In practise, communication is limited to roughly 70 times per second by default (ref: Mike Gebhard) even when using the full 1Mbps baud rate.
However this can be greatly improved. According to a message posted by the manufacturer, the settings can be adjusted to theoretically communicate at upto 500Hz in Windows (ref: Communication Speed). By following their instructions, they say you can reduce the delay in sending & receiving from 16ms delay in the Windows driver to just a 1ms delay!
Changing the motor’s “Return Delay Time” from default 250 to 0 should reduce the delay by another 0.5 ms.
If you use the default 56kbps baud rate, then it will take roughly 1ms extra to send a typical command each way compared to a 1Mbps baud rate.
Dynamixel motors use 9 bits of serial data per byte and usually 7 bytes per command, so it takes roughly 0.5ms to send a command to the motor at 115,200 bps, compared to roughly 0.1ms when using a 1Mbps baud rate.
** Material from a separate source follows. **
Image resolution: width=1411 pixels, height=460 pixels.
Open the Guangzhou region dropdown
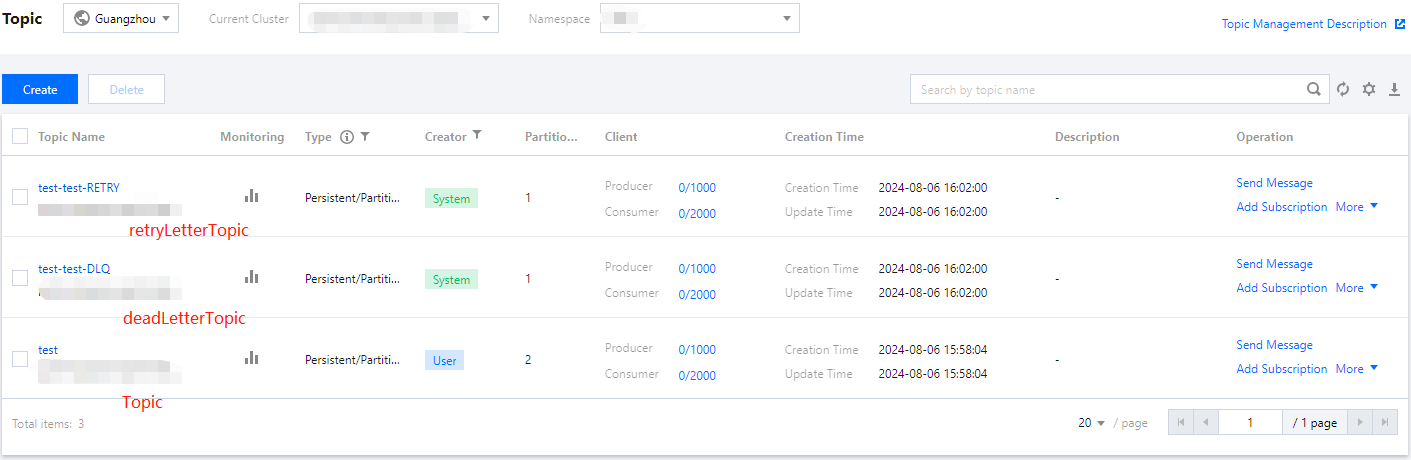pos(121,18)
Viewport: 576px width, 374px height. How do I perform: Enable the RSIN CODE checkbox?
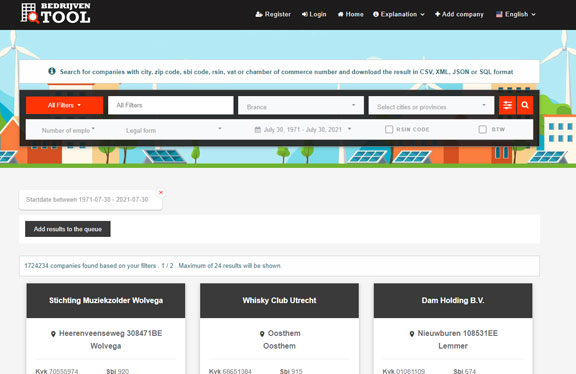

So an extra 0.4ms delay per command may be tolerable for most robots.
This would add up to about 10ms delay when you have 20 motors, in addition to the other delays you would have (such as 1-16ms delays in the USB driver, plus atleast 1ms delay in the operating system, plus 0-0.5ms return delay in the Dynamixel).
But it sounds like the fastest feedback control (reading positions and then sending new positions based on the sensors) that a robot with 20 Dynamixel motors can achieve with the fastest settings is 44ms at 1Mbps ((20+1) * (1+1+0.1)ms delay) or 52ms at 115kbps ((20+1) * (1+1+0.5)ms delay).
So the max speed you can do feedback control of a Dynamixel robot with 20 motors is:
- 23 frames per second at 1Mbps baud rate
- 19 frames per second at 115,200bps baud rate
Note that there are ways to improve this, such as by controlling less motors at a time (10 motors is twice as fast as 20), or by interleaving commands (explained here) or using 2 USB2Dynamixel adapters at the same time (this should double the speed since only half the motors are on each adapter).
Remember also, that even though you can control 20 motors at 20Hz based on position, if you want to perform control based on motor speed or motor torque (‘Present Load’), then it can only be done at 7Hz, no matter how many motors you have or what you do!